## PROVIDED PASSAGE
====
What will attendees learn?
- Participants will learn how to utilize The Impacts of Colonization on Ahupuaʻa. Conceptualization, V3.0 to understand the historical importance of the impacts of colonization on the indigenous connection to ʻāina and the disconnection to ʻāina, as it relates to substance use and recovery.
- Participants will identify strategies related to culturally anchored trauma-informed care in response to acute, collective trauma and grief as primary prevention for substance use and mental health disparities.
- Participants will apply trauma tips and tools to self care, community care and professional care in response to collective trauma and grief guided by the clinical expertise of a licensed clinical social worker.
Who should attend?
====
## INFORMATION PROVIDED
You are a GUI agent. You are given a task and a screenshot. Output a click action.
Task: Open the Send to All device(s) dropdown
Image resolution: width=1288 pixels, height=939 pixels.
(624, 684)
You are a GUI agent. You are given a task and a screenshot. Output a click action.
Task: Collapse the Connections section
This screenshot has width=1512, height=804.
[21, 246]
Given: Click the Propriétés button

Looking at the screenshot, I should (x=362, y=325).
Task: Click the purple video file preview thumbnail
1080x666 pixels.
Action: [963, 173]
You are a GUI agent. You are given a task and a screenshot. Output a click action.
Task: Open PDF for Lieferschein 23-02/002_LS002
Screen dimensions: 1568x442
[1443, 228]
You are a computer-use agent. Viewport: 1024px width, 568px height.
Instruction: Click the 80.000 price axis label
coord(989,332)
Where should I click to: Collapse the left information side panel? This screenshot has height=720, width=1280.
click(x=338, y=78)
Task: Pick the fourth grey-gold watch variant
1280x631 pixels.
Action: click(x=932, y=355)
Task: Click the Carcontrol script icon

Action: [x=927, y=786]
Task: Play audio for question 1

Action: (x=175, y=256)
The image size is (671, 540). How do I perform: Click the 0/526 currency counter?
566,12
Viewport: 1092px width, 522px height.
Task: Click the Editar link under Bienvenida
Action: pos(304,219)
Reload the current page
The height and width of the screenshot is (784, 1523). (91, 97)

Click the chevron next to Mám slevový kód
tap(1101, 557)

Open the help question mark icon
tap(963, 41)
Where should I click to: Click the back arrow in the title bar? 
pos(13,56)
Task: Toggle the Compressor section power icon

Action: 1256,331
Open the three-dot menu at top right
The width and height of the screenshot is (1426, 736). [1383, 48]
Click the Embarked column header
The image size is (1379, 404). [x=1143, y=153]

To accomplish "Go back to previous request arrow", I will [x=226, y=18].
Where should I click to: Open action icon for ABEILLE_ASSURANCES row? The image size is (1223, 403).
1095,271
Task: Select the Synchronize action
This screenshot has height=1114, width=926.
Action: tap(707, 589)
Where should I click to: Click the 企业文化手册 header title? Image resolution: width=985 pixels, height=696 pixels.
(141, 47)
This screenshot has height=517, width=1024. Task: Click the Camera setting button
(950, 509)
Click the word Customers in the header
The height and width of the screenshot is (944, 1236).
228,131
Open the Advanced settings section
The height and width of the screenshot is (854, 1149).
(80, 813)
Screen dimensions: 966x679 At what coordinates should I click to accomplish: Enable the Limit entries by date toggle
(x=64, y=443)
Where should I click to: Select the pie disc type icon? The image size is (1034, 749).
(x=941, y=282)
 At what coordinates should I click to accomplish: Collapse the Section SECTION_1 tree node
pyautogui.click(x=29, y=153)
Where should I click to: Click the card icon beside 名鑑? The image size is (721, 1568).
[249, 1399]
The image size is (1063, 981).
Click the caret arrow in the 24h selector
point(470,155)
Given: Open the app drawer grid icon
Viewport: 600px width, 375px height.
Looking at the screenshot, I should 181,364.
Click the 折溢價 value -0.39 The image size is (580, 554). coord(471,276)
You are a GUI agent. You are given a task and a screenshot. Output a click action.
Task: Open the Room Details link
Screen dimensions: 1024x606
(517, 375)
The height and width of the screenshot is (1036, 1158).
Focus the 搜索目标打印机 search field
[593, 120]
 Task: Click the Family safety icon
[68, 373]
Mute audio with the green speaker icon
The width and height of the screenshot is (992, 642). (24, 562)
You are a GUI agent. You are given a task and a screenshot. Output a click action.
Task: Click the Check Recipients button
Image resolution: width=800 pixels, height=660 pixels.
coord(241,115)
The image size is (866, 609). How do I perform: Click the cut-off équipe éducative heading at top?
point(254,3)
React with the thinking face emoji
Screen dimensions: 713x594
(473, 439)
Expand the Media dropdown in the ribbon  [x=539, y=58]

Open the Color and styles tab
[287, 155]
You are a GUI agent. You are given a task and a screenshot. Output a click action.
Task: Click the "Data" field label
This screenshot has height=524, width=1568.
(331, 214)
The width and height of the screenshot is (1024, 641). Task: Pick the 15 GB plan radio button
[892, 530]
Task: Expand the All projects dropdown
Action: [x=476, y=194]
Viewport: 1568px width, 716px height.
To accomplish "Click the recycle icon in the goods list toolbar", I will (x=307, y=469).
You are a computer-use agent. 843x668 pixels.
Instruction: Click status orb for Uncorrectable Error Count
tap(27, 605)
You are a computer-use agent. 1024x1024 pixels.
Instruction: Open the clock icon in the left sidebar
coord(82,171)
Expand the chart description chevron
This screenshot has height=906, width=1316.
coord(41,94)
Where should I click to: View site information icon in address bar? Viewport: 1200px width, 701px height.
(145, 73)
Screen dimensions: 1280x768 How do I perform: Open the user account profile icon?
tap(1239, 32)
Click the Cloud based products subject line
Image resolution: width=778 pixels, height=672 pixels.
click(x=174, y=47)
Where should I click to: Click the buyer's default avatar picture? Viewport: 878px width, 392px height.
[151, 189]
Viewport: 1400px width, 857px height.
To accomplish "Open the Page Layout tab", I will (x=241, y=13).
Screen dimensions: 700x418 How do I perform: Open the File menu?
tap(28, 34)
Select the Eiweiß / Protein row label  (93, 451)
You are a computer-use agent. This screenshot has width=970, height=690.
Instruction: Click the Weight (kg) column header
====
## PROBLEM DESCRIPTION
Can you reproduce the full workshop outline above, word for word?

## SOLUTION TO THIS EXERCISE
What will attendees learn?
- Participants will learn how to utilize The Impacts of Colonization on Ahupuaʻa. Conceptualization, V3.0 to understand the historical importance of the impacts of colonization on the indigenous connection to ʻāina and the disconnection to ʻāina, as it relates to substance use and recovery.
- Participants will identify strategies related to culturally anchored trauma-informed care in response to acute, collective trauma and grief as primary prevention for substance use and mental health disparities.
- Participants will apply trauma tips and tools to self care, community care and professional care in response to collective trauma and grief guided by the clinical expertise of a licensed clinical social worker.
Who should attend?